## TASK BRIEF
Output exactly the lines below from the one containing "Task: Check Advanced Financial Report" to the last line, both included. Omit pictures.

## INFORMATION GIVEN
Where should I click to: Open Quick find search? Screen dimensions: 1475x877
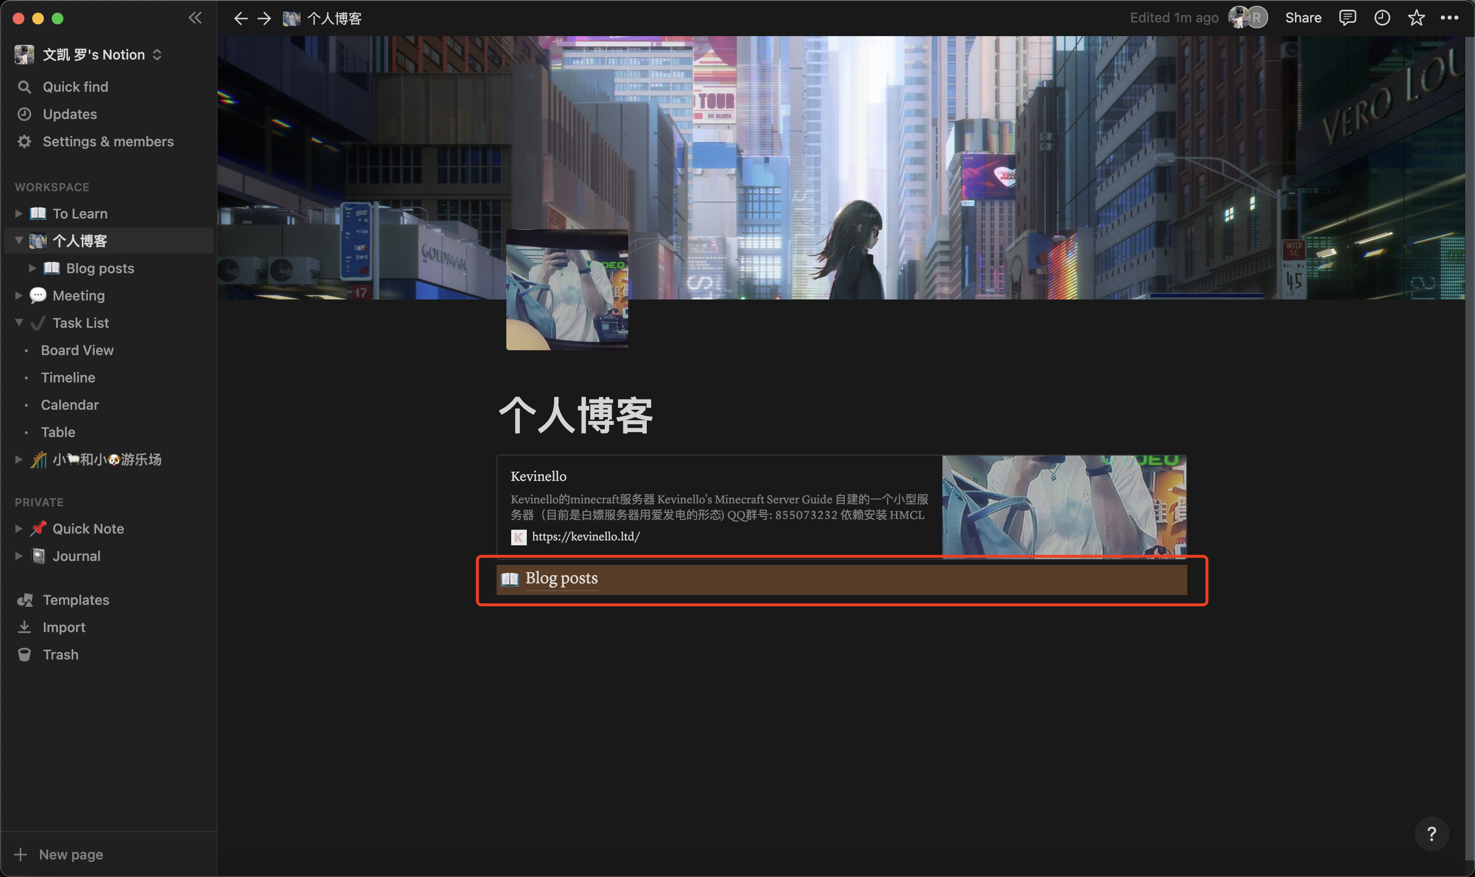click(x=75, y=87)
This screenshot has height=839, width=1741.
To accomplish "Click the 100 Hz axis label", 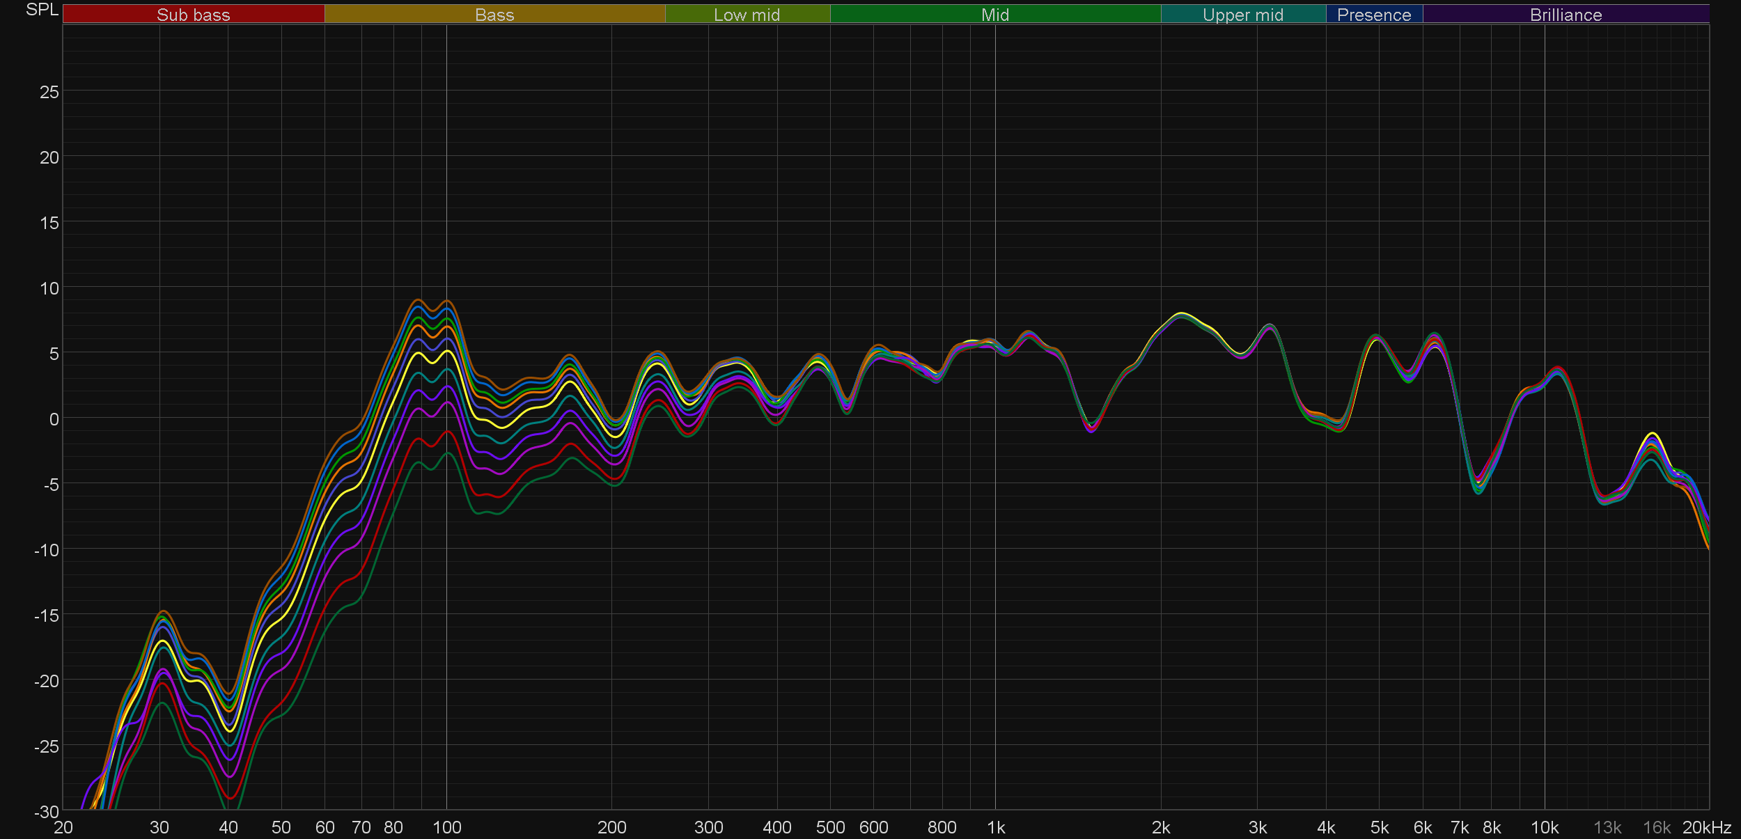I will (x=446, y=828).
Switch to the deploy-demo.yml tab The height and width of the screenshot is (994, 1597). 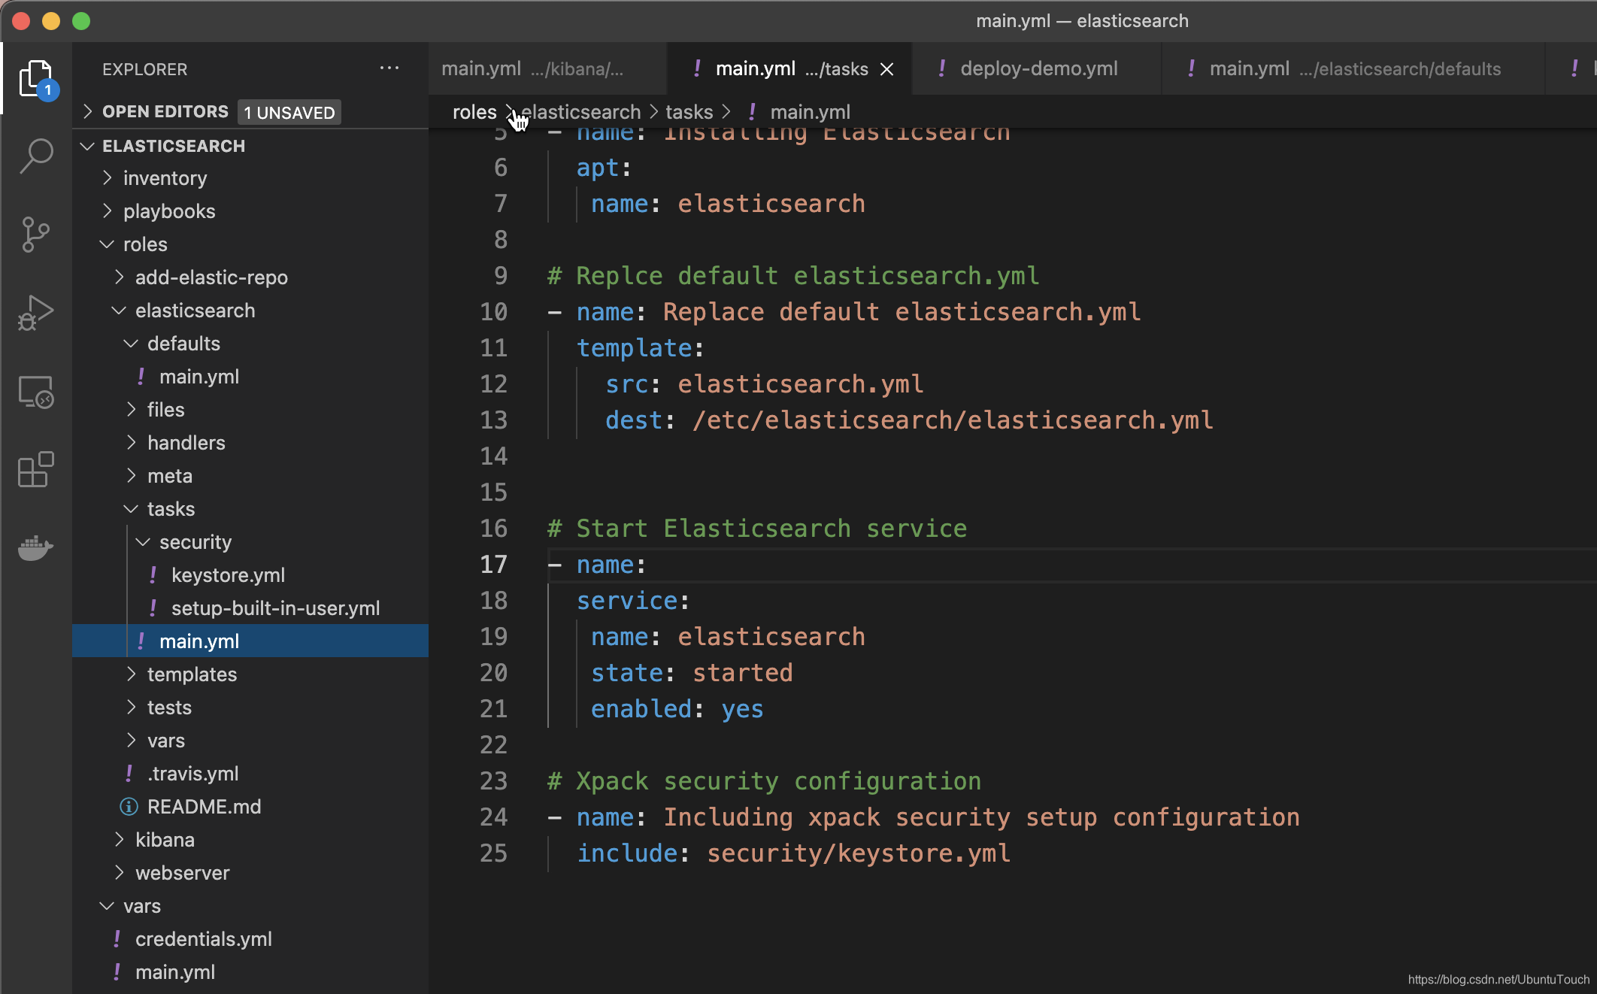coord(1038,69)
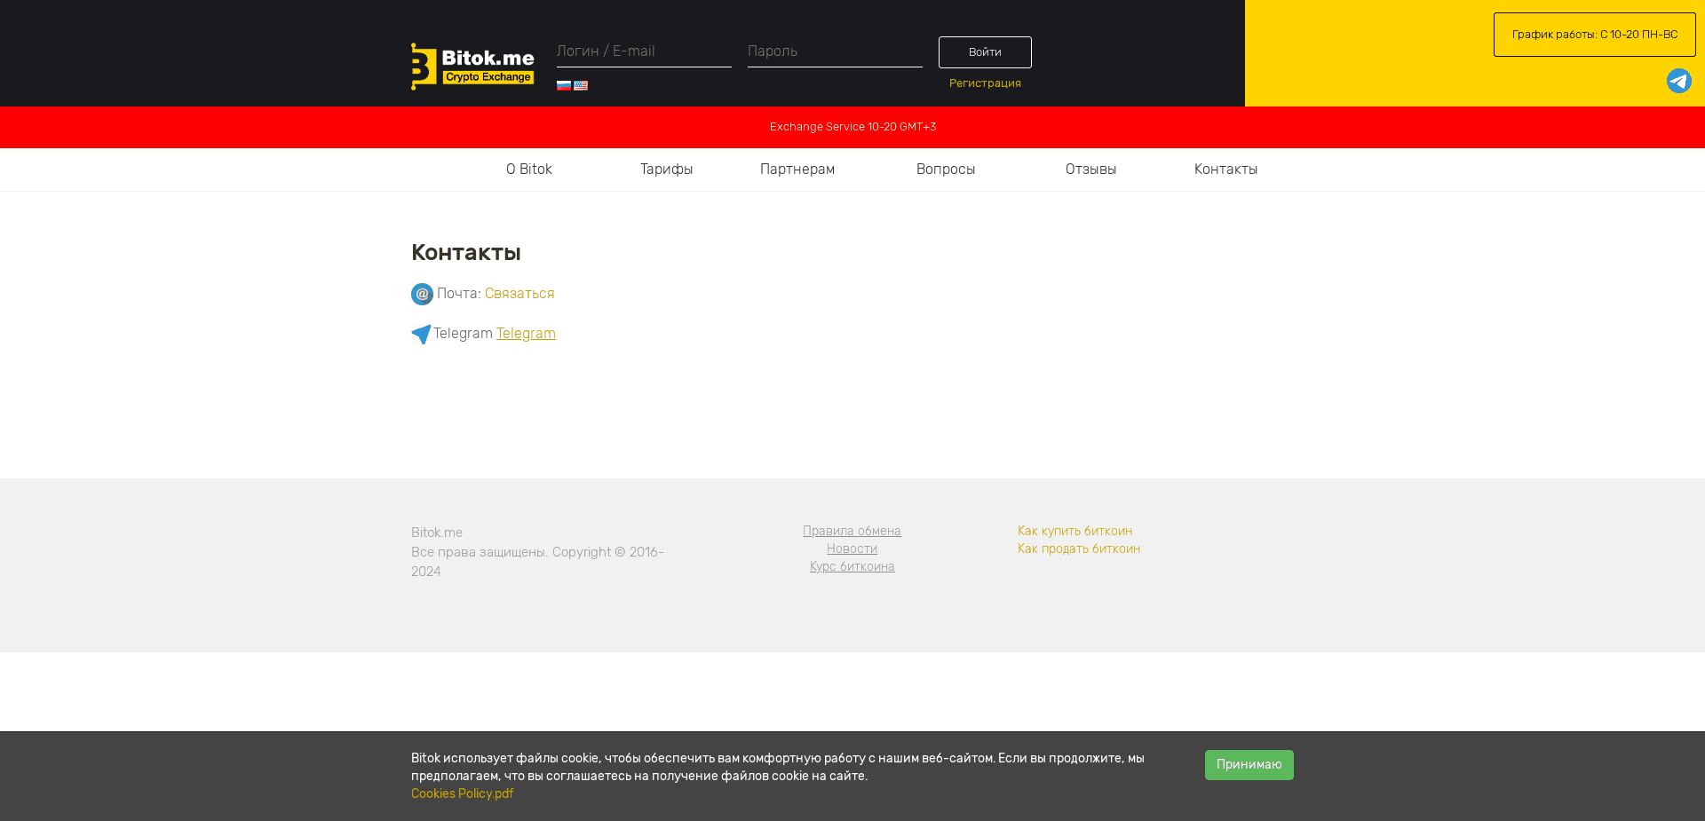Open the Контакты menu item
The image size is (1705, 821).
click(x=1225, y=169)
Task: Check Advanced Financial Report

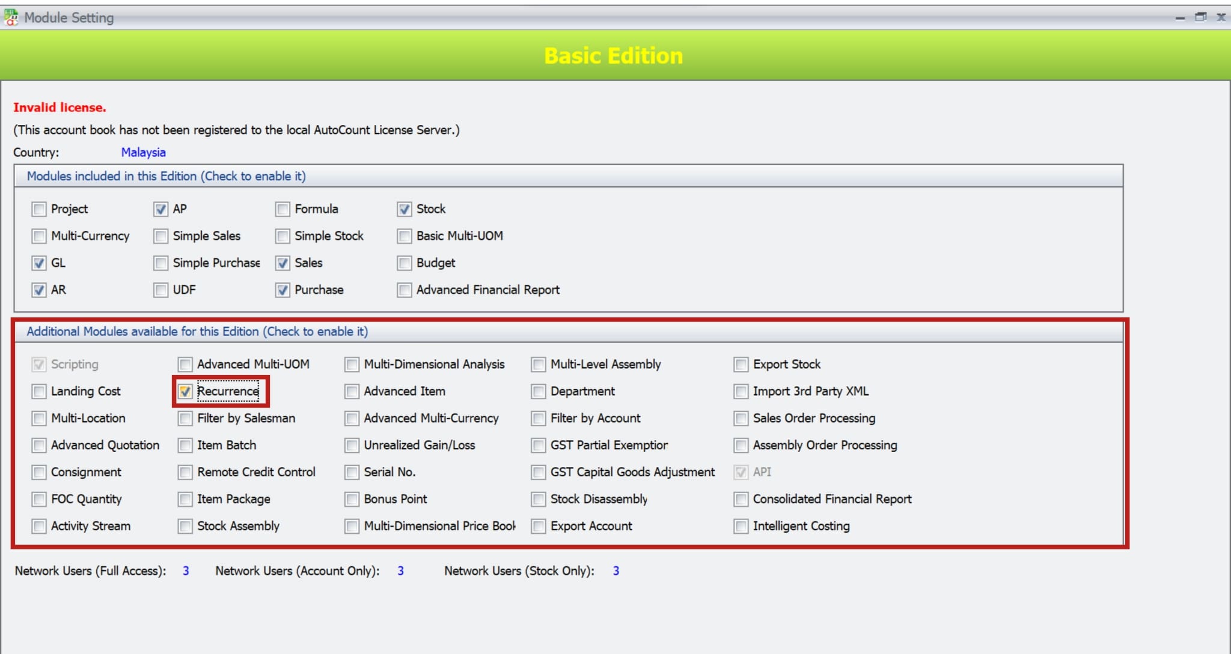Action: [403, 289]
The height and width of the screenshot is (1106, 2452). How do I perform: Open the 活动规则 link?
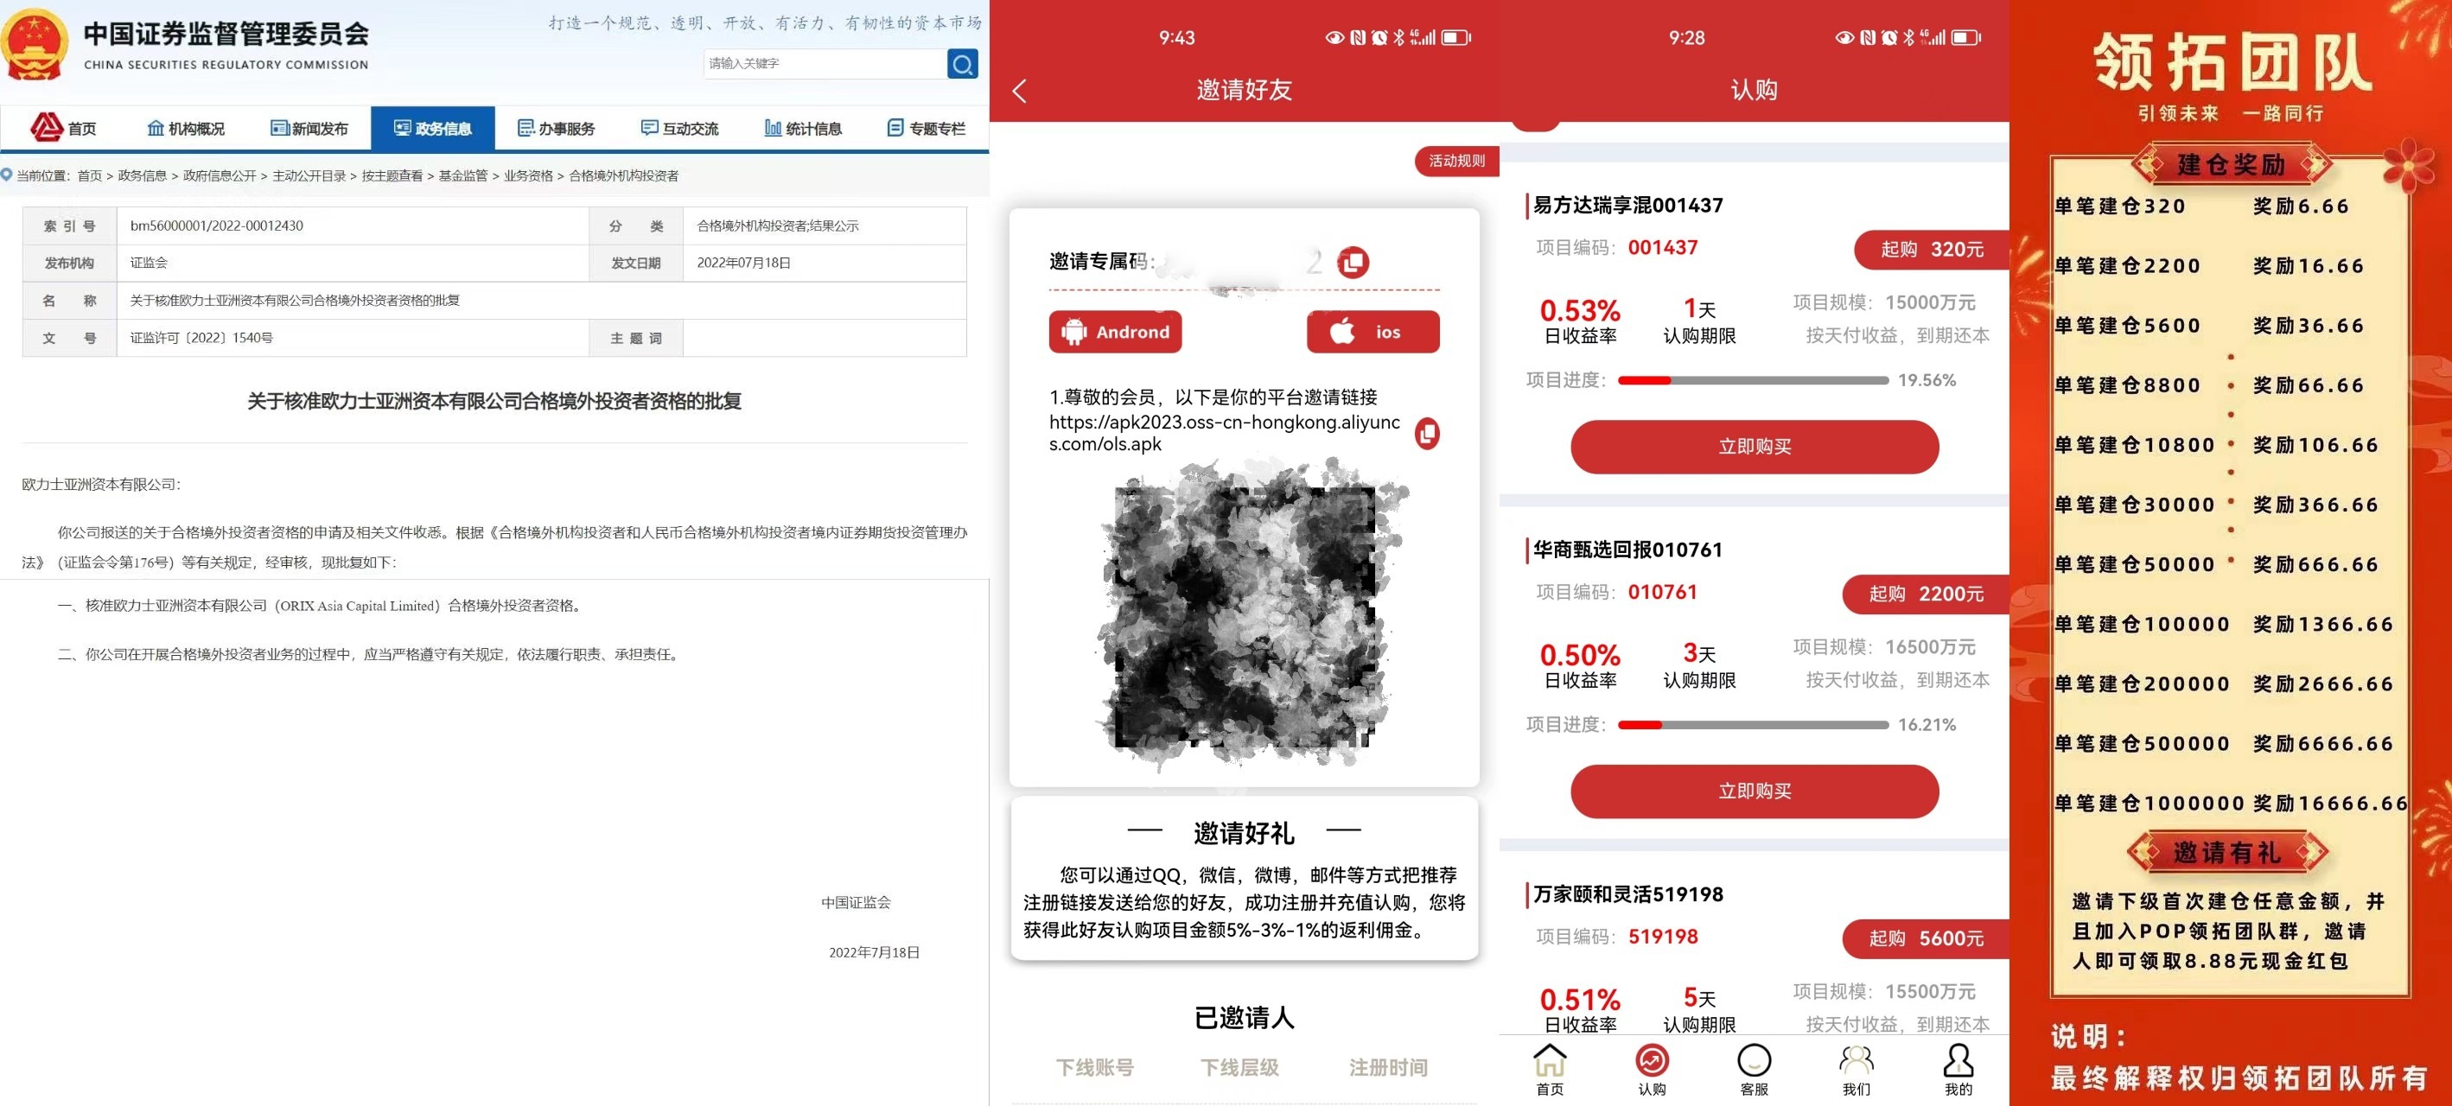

## ANSWER SPACE
Task: Check Advanced Financial Report

Action: [403, 289]
The height and width of the screenshot is (1106, 2452). How do I perform: Open the 活动规则 link?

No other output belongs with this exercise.